**STORED DATA**
☆ ☆ ☆ ☆ ☆

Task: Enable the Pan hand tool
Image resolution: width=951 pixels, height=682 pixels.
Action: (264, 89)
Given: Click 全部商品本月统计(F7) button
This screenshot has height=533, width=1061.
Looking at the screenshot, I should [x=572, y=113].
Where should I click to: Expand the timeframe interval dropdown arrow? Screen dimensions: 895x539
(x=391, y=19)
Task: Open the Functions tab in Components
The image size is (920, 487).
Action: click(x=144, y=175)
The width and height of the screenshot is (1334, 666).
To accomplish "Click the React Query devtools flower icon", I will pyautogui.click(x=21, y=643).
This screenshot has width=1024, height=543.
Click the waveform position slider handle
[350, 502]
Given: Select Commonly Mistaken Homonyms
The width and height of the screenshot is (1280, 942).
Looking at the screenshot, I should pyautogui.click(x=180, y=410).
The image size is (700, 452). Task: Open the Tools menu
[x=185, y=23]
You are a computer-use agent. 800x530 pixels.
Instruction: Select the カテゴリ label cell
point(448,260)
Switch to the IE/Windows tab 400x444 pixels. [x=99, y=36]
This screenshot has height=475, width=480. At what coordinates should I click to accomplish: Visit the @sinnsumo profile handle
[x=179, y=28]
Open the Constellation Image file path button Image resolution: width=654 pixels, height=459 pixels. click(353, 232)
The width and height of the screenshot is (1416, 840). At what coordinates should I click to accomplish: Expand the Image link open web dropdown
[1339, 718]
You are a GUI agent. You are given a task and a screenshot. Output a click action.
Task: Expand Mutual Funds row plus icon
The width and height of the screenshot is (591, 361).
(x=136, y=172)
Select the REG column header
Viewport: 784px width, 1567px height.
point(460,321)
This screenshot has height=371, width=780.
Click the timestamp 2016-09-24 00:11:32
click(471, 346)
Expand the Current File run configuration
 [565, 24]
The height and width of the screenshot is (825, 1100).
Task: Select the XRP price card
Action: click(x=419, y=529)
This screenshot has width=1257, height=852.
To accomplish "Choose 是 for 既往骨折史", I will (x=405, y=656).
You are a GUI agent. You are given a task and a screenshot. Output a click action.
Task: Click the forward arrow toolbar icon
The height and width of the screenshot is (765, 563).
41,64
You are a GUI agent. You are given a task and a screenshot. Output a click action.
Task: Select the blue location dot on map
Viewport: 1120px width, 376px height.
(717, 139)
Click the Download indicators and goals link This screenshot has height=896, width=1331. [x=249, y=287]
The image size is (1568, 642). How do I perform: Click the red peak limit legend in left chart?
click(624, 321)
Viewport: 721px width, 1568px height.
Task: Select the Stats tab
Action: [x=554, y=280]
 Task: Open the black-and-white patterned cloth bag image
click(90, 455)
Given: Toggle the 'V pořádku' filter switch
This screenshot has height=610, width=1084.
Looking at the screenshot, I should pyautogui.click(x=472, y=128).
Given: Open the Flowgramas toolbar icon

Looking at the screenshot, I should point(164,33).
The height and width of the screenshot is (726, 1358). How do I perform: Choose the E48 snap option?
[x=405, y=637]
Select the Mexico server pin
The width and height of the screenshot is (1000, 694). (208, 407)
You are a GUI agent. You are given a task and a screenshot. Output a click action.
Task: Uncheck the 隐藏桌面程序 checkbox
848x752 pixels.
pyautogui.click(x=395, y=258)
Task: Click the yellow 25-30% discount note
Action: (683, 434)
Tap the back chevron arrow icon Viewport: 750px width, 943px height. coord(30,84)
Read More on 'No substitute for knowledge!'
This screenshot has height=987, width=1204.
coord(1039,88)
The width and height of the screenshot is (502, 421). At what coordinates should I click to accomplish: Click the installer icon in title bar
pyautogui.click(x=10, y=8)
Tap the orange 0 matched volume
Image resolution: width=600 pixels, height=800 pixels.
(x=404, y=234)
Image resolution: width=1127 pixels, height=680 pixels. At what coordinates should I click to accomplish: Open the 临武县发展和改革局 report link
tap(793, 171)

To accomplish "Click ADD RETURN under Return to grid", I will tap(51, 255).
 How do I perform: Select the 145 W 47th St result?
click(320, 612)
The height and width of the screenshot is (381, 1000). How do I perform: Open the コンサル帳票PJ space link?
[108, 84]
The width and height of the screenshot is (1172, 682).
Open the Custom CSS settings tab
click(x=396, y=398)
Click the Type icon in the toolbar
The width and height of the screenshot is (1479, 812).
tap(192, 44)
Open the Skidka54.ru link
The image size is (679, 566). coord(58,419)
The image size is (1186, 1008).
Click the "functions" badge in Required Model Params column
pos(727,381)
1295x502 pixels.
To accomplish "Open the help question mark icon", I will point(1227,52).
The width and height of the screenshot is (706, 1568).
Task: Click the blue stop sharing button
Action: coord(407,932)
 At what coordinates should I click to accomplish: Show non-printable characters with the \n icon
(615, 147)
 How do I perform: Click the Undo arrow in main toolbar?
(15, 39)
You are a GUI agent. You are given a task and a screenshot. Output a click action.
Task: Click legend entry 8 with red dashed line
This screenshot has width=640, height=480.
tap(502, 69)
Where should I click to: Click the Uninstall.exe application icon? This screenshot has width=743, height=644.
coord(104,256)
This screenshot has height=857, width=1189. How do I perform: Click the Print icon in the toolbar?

☆ ☆ ☆ ☆ ☆

**PROBLEM**
Would you quote, exactly and only, the lines from the one containing "Where should I click to: Click" to the end of the entries?

**FINAL ANSWER**
Where should I click to: Click the Uninstall.exe application icon? This screenshot has width=743, height=644.
coord(104,256)
This screenshot has height=857, width=1189. How do I perform: Click the Print icon in the toolbar?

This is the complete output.